Amanda Hunt was recently named the new head of public engagement, learning, and interpretation at the Walker Art Center in Minneapolis. There, she strives towards community building and representation in a city that saw great strife following the death of George Floyd in 2020. Below, Hunt discusses her recent interests as she started her latest role.
-
Artist Seitu Jones, who has worked with the Walker in the past, runs Frogtown Park and Farm. It’s a thirteen-acre public park, with five acres devoted to an organic farm. As I become further acquainted with Minneapolis and the surrounding area, I look forward to connecting to the earth and with others here through Jones’s practice. He offers community meals, inviting people to converse. His work reminds us that visual art can be an investment in people and communities, in food and knowledge, and in offering space outside institutional systems that have historically left many people out.
-
Part of having a child is revisiting our own childhood. I was most excited to return to Margaret Wise Brown’s Goodnight Moon [1947] with my daughter. There’s a simplicity to the language that Brown employs in this children’s book, and Clement Hurd’s illustrations have a colorist sensibility reminiscent of Matisse’s. But it wasn’t until recently that I learned how passionate and radical Brown really was. As teacher at New York’s Bank Street Experimental School, and later as an editor at W.R. Scott, she was super ambitious and disciplined. Brown wanted to make great children’s stories, and drew from the immediate things of life: the sock, the bowl of mush, the big bunny saying “hush”—and these are all things that most kids can relate to.
-
Huddle is a 1961 original dance construction by Italian-born, Los Angeles–based artist and writer Simone Forti. She has an incredibly rich practice encompassing films, drawings, watercolors, holograms, and performance art. Huddle consists of ten to thirteen performers who climb over each other and, in so doing, slowly but constantly evolve into a new shape.
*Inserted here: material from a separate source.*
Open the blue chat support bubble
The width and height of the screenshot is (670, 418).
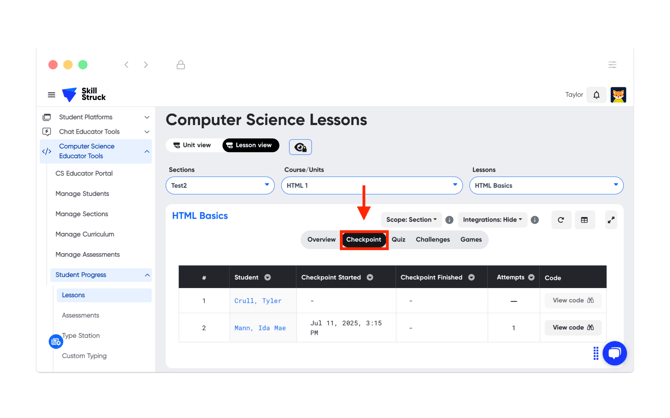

There’s an intense vulnerability in the piece’s building together and falling apart—a continuous action that speaks not only to me personally, but to what we have all experienced in the last two years with the pandemic, the Black Lives Matter movement, climate change, and the war in Ukraine. It feels important during these times to remember and celebrate our interconnectedness.
-
Throughout the pandemic, my husband and I listened to the 2018 album Con Todo el Mundo by the Houston-based band Khruangbin, whose name means flying engine or airplane in Thai. An intersectional band, Khruangbin draws on the musical legacies of Black funk, jazz, and Latinidad. Even though we couldn’t go anywhere, the album made us feel connected to the world because it has such a global feel.
-
I’m excited to experience Simone Leigh’s Sovereignty [2022] at the Venice Biennale. I’m fortunate to have worked with Leigh on one of her first public art pieces, at the Studio Museum in Harlem in 2016. I admire her power of representation and how she brings people together. There are always threads of collaboration that she reengages and reiterates throughout her work. Leigh is such a powerful person and maker, and it feels like a landmark moment to have her Black female subjectivity representing the United States in its official pavilion.